▸ WHAT YOU NEED TO DO: Count the lines in the records below that contain the string "perform", treating uppercase and lowercase as different, and give only that number.
─── MATERIAL SHOWN ───
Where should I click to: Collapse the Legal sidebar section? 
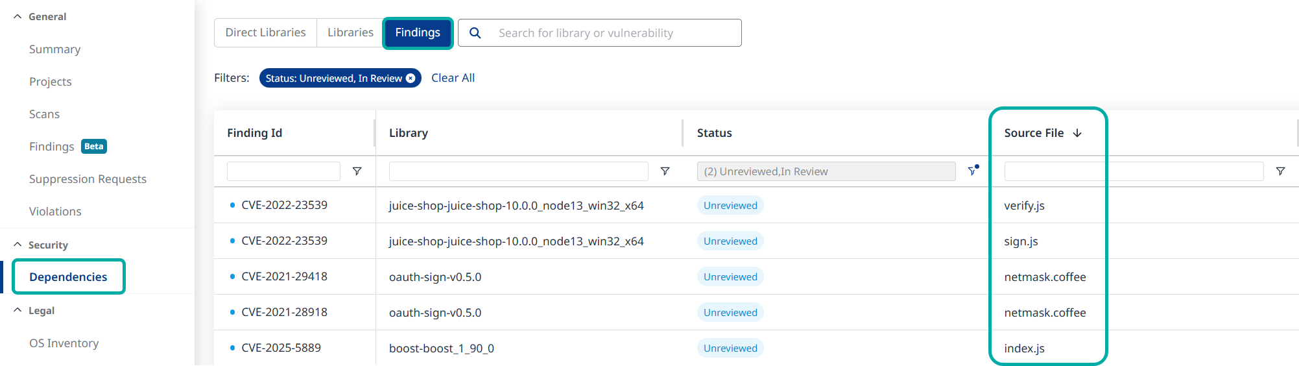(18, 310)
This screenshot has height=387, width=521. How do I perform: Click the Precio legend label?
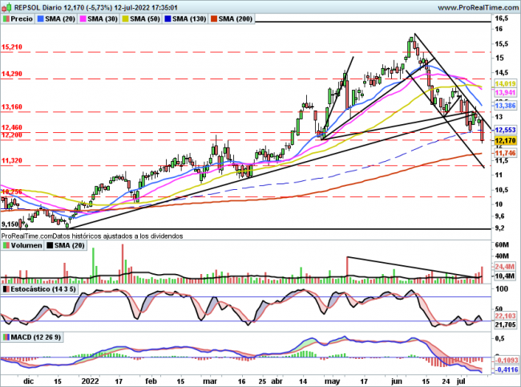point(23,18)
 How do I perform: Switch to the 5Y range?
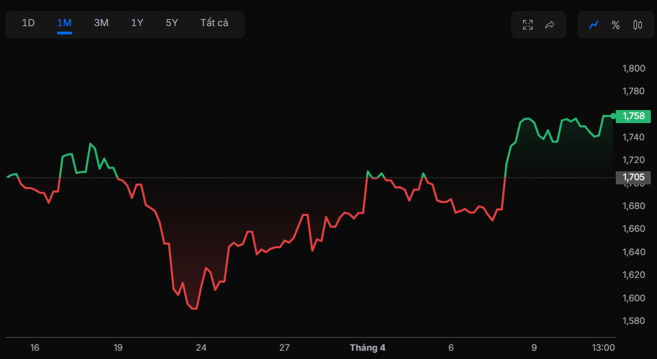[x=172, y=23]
───
─── MATERIAL SHOWN ───
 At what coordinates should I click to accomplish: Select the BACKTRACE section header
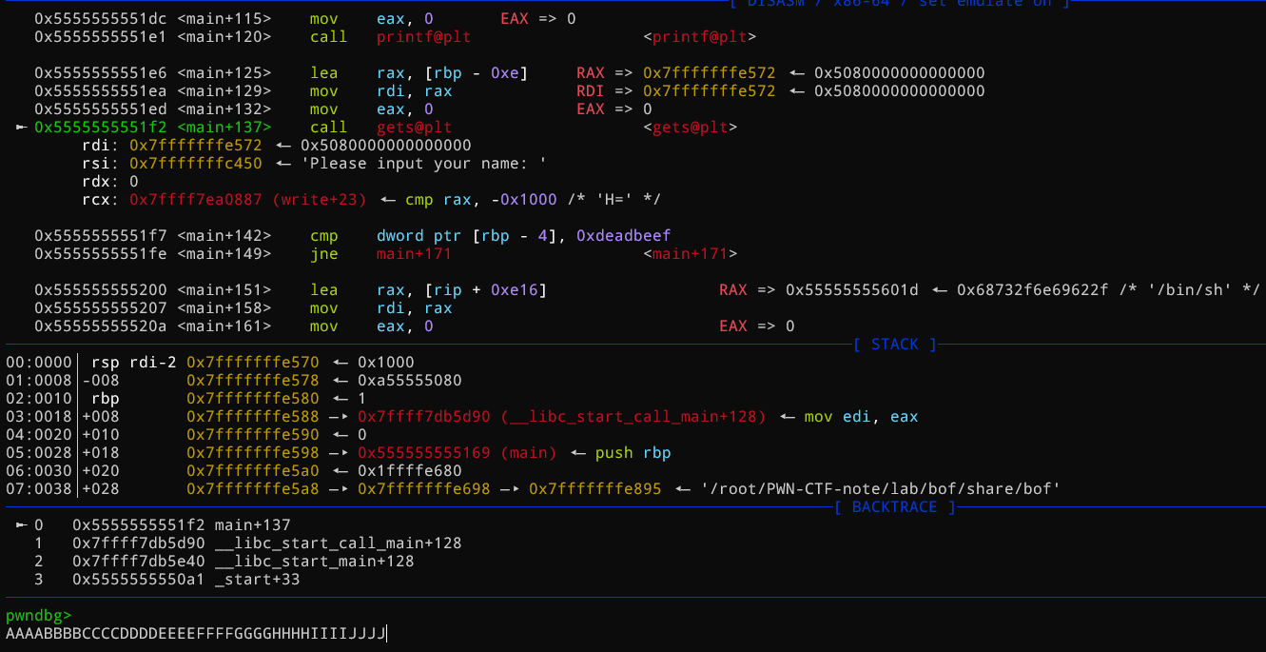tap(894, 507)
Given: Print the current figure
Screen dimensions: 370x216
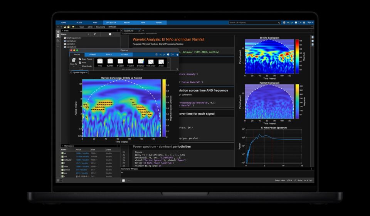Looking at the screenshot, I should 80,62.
───
─── MATERIAL SHOWN ───
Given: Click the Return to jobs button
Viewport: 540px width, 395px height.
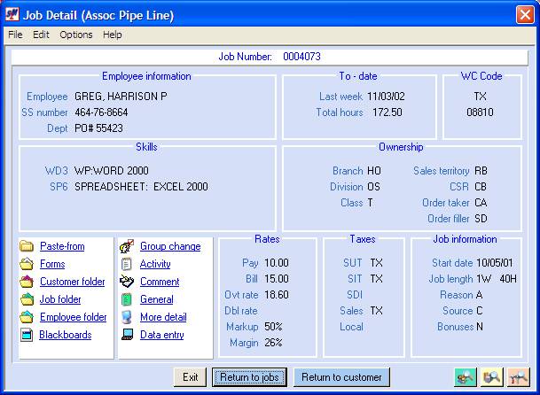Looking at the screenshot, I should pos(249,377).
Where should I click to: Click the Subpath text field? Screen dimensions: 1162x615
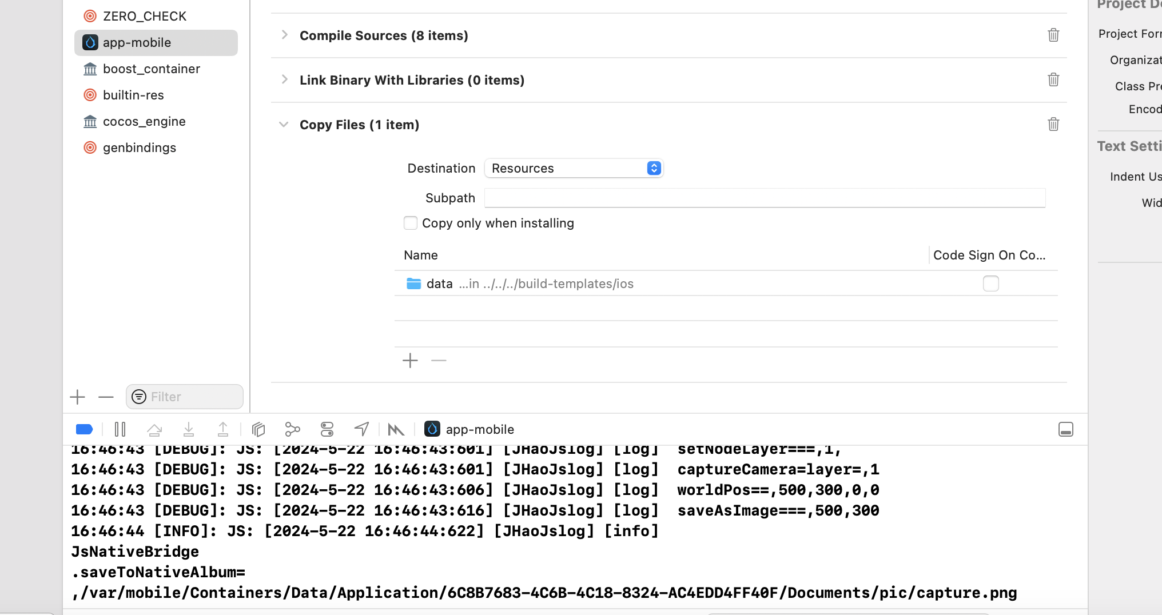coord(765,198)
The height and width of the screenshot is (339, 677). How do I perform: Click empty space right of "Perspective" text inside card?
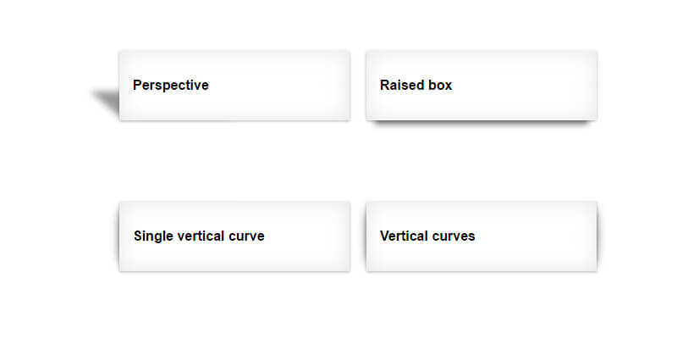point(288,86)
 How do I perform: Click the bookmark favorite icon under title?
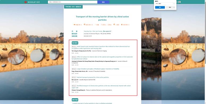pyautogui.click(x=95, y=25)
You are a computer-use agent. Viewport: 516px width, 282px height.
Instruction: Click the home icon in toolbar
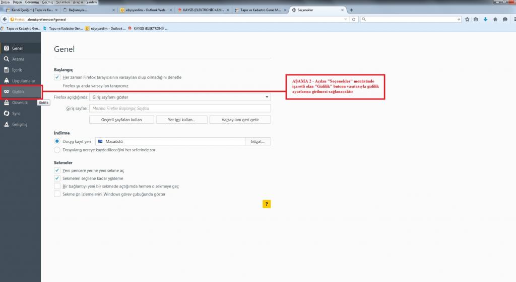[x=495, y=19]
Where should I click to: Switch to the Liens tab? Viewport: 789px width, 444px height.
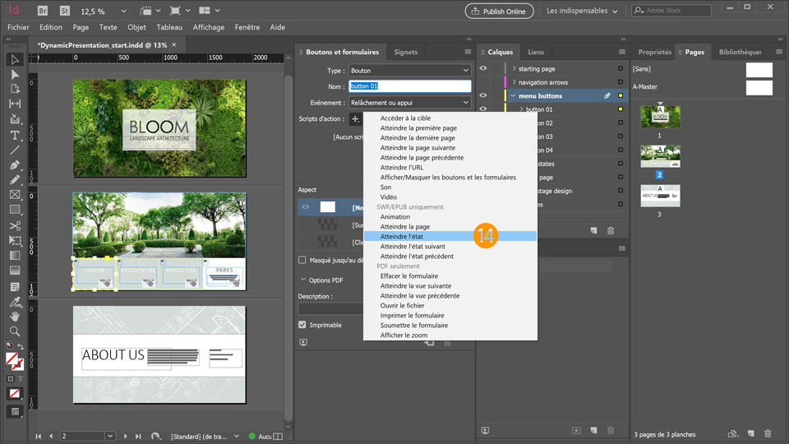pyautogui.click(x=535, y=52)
───
▸ RESPONSE TO THE EXERCISE: 4